Lee DH, Hawk F, Seok K, Gliksman M, Emole J, Rhea IB, Viganego F, Welter-Frost A, Armanious M, Shah B, Chavez JC, Pinilla-Ibarz J, Schabath MB, and Fradley M. Association between ibrutinib treatment and hypertension. Heart 2021.
Heart (British Cardiac Society)
BACKGROUND: Ibrutinib is a tyrosine kinase inhibitor most commonly associated with atrial fibrillation. However, additional cardiotoxicities have been identified, including accelerated hypertension. The incidence and risk factors of new or worsening hypertension following ibrutinib treatment are not as well known.
METHODS: We conducted a retrospective study of 144 patients diagnosed with B cell malignancies treated with ibrutinib (n=93) versus conventional chemoimmunotherapy (n=51) and evaluated their effects on blood pressure at 1, 2, 3 and 6 months after treatment initiation. Descriptive statistics were used to compare baseline characteristics for each treatment group. Fisher's exact test was used to identify covariates significantly associated with the development of hypertension. Repeated measures analyses were conducted to analyse longitudinal blood pressure changes.

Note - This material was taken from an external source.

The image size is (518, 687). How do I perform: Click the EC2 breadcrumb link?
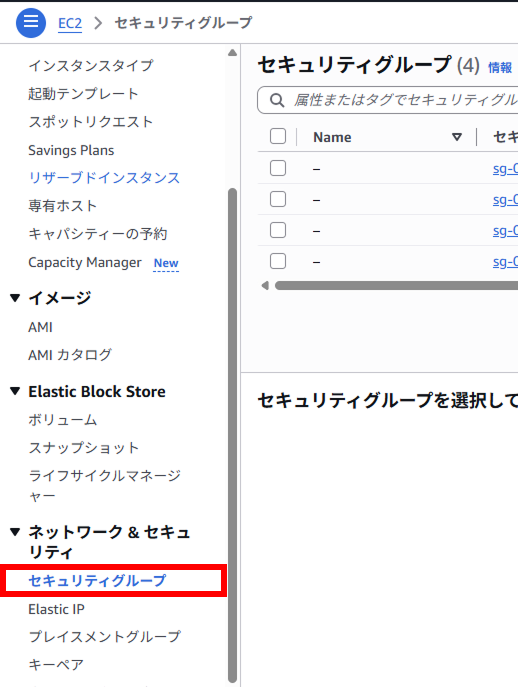point(70,23)
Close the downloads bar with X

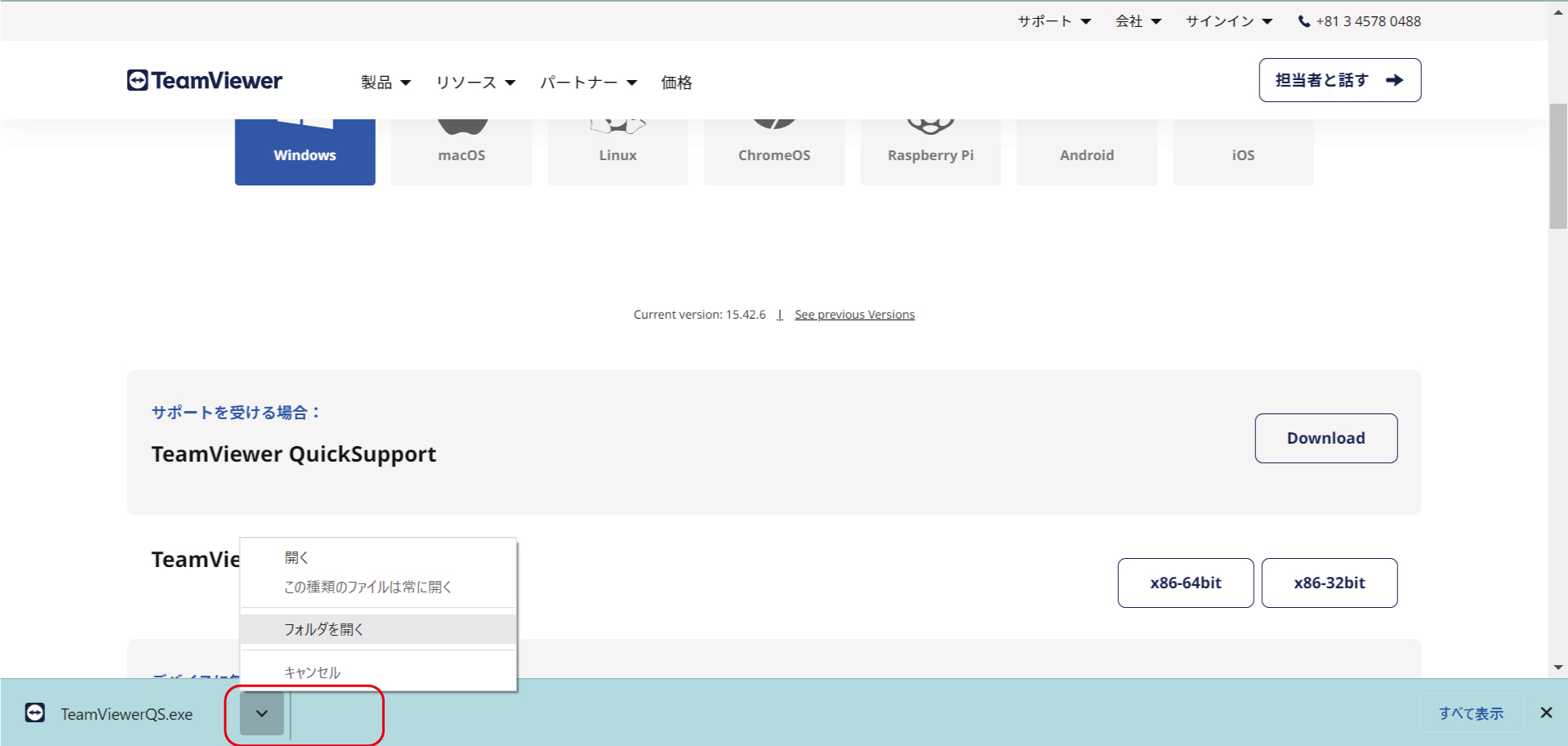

RESULTS: Both treatments had similar prevalence of baseline hypertension at 63.4% and 66.7%, respectively. There were no differences between treatments by age, sex and baseline cardiac comorbidities. Both systolic and diastolic blood pressure significantly increased over time with ibrutinib compared with baseline, whereas conventional chemoimmunotherapy was not associated with significant changes in blood pressure. Baseline hypertensive status did not affect the degree of blood pressure change over time. A significant increase in systolic blood pressure (defined as more than 10 mm Hg) was noted for ibrutinib (36.6%) compared with conventional chemoimmunotherapy (7.9%) at 1 month after treatment initiation. Despite being hypertensive at follow-up, 61.2% of patients who were treated with ibrutinib did not receive adequate blood pressure management (increase or addition of blood pressure medications). Within the ibrutinib group, of patients who developed more than 20 mm Hg increase in systolic blood pressure, only 52.9% had hypertension management changes.
CONCLUSIONS: Ibrutinib is associated with the development of hypertension and worsening of blood pressure. Cardiologists and oncologists must be aware of this cardiotoxicity to allow timely management of blood pressure elevations.